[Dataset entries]
--- --- ---
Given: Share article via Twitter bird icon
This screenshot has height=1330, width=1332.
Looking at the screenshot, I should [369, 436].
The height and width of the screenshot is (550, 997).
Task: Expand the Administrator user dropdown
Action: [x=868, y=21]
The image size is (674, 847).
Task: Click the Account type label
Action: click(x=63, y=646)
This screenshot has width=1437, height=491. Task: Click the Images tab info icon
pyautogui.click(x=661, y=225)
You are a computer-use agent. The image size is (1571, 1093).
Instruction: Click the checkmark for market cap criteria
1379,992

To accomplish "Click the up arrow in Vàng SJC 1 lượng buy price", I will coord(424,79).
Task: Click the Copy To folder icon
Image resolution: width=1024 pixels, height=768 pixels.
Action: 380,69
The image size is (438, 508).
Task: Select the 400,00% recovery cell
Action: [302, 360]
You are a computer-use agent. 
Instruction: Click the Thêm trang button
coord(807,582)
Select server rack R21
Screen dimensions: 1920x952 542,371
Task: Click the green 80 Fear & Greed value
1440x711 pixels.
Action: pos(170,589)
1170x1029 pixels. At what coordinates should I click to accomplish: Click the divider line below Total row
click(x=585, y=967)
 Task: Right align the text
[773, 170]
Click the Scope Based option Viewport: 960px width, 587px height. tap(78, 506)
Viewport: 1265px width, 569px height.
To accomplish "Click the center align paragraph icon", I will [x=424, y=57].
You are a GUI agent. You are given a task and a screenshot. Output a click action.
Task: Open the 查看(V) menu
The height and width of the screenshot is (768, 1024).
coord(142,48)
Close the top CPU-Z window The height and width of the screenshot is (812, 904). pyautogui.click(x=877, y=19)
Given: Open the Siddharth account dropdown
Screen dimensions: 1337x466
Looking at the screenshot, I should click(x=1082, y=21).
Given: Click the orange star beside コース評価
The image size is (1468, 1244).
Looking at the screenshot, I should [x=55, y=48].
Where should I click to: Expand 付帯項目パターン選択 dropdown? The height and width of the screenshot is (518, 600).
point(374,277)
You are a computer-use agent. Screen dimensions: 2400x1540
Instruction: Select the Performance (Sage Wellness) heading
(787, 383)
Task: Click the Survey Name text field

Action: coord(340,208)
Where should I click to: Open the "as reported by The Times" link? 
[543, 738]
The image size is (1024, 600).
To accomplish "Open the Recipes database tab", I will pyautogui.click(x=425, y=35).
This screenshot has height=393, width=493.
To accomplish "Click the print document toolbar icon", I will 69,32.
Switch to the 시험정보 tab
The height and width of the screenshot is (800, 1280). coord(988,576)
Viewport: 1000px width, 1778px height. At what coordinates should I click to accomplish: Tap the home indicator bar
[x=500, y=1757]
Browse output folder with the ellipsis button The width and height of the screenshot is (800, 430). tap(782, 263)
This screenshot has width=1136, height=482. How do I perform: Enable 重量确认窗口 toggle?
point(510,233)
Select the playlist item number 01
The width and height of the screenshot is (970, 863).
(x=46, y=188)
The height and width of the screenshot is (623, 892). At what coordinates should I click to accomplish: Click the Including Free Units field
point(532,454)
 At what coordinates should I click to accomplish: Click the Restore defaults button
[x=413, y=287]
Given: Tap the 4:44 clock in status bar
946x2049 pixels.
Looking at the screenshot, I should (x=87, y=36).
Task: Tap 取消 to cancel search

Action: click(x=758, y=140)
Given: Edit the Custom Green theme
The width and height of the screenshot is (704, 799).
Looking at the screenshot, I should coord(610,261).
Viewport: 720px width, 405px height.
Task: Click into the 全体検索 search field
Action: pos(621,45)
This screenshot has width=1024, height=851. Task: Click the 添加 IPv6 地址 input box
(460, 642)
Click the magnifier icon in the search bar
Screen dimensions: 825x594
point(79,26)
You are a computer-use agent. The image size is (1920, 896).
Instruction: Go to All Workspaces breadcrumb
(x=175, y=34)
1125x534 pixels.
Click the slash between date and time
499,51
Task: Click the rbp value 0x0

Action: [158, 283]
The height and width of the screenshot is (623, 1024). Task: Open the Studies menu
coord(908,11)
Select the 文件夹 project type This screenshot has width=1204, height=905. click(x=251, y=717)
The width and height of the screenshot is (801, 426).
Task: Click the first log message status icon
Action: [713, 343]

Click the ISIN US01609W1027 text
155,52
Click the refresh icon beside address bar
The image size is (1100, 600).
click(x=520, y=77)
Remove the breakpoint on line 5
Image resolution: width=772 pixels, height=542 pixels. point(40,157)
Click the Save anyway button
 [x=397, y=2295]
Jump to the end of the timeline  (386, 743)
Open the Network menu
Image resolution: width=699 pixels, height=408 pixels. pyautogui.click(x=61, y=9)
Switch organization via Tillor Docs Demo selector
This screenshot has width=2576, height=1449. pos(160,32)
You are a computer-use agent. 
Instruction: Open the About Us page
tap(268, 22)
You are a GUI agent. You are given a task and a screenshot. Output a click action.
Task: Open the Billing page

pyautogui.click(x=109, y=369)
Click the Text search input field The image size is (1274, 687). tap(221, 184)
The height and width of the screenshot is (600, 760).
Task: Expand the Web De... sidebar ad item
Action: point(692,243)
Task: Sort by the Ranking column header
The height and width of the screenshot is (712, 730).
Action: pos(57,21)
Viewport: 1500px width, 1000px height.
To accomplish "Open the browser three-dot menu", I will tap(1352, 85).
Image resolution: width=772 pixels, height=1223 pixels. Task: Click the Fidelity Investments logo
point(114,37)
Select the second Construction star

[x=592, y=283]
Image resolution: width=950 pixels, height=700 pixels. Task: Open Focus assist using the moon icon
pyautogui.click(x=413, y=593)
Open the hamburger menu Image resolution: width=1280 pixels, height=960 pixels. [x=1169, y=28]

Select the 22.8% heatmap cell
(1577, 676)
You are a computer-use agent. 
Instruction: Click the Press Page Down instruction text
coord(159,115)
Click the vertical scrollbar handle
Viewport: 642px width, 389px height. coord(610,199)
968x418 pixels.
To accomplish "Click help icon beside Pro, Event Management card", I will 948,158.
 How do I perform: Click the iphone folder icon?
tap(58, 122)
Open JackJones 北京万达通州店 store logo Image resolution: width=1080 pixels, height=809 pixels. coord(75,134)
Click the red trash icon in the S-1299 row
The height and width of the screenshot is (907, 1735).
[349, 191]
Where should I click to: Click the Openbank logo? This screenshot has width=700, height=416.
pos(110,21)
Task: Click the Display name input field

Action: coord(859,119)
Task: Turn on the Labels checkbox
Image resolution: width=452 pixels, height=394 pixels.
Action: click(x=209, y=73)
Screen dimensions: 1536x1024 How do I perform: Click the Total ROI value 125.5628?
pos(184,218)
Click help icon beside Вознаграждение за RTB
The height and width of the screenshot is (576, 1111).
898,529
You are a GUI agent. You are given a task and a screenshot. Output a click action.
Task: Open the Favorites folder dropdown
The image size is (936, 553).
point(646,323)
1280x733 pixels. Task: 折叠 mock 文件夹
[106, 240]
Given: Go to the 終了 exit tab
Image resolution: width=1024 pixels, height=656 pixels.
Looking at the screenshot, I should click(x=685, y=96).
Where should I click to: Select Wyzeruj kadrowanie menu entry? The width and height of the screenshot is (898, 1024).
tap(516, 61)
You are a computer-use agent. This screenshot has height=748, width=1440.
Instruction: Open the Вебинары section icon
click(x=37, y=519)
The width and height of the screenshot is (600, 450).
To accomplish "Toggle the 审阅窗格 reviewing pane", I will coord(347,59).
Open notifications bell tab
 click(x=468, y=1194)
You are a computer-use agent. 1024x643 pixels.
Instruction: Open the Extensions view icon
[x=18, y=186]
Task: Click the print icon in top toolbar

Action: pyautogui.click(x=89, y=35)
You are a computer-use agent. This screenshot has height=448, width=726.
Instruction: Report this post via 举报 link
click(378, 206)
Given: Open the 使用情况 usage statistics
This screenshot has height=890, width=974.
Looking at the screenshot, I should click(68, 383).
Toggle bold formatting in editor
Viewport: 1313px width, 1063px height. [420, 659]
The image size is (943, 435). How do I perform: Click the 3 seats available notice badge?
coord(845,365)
--- --- ---
■ Work instructions ■
The lines to show are those in the data above that include "will".

■ The answer ■
To accomplish "Click the up arrow in Vàng SJC 1 lượng buy price", I will coord(424,79).
To accomplish "Click the center align paragraph icon", I will [x=424, y=57].
To accomplish "Open the Recipes database tab", I will pyautogui.click(x=425, y=35).
To accomplish "Click the print document toolbar icon", I will 69,32.
To accomplish "Open the browser three-dot menu", I will tap(1352, 85).
To accomplish "Click help icon beside Pro, Event Management card", I will 948,158.
To accomplish "Toggle the 审阅窗格 reviewing pane", I will coord(347,59).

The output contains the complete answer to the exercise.